Herby Quinoa Stove Top Method:

  1. Meanwhile, place 1 tbsp of oil in a medium sauce pan over medium-high heat and add thyme and sage. Cook for 2-3 minutes until fragrant. Add quinoa and cook stirring for about a minute. Add water and cook for 15-20 minutes until quinoa has absorbed all the water and is cooked.

White Bean and Squash Soup Instant Pot Method:

  1. Set Instant Pot to "sauté" and add vegetable oil. Add sage leaves and cook until crisp, turning once, about 3-4 minutes.

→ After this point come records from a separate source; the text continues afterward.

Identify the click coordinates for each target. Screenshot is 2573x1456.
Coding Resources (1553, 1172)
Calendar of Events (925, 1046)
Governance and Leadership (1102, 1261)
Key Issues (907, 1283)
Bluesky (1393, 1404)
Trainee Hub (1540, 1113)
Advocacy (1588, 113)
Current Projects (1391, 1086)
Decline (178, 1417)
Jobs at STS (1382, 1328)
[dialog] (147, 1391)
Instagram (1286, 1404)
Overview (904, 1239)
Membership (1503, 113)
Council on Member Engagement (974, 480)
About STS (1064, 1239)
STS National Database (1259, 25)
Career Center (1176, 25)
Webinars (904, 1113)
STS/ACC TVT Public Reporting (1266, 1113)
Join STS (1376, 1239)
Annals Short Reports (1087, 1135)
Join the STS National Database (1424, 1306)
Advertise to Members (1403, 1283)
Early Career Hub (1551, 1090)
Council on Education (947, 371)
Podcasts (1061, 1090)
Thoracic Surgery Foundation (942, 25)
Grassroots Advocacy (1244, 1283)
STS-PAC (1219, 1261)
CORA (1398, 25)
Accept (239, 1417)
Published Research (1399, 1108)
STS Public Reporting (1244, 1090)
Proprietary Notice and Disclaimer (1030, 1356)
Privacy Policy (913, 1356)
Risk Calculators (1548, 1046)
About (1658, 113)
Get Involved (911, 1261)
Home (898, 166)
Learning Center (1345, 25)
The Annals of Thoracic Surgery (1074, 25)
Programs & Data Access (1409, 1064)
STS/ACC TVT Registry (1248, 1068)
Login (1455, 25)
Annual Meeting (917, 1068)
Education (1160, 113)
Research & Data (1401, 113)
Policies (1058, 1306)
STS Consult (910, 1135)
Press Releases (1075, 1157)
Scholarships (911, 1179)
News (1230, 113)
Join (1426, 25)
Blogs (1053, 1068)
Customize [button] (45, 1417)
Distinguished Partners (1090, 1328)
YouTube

Set to drain on a paper towel lined plate. 

  2. Add onion, garlic, squash, broth, salt and pepper to IP, close lid with venting set to "sealed". Set to high pressure for 4 minutes. Once done, use the "quick release" valve to release steam. Turn IP off. Add beans and lemon juice, stir to combine. 

  3. In batches blend contents of pot. (Hold down blender kid with a tea towel; hot liquid can pop the lid off.) Return blended soup to IP or a different pot and keep warm while making quinoa. 

Herby Quinoa Instant Pot Method:

  1. Add quinoa, water, thyme, sage, salt and pepper. Close lid with venting set to "sealed". Cook at high pressure for 1 minute and use the "quick release" valve to release steam. Carefully fluff with a fork. 

Assembly:

  1. Place a large spoonful of quinoa in the bottom of bowls and top with soup and crispy sage leaves.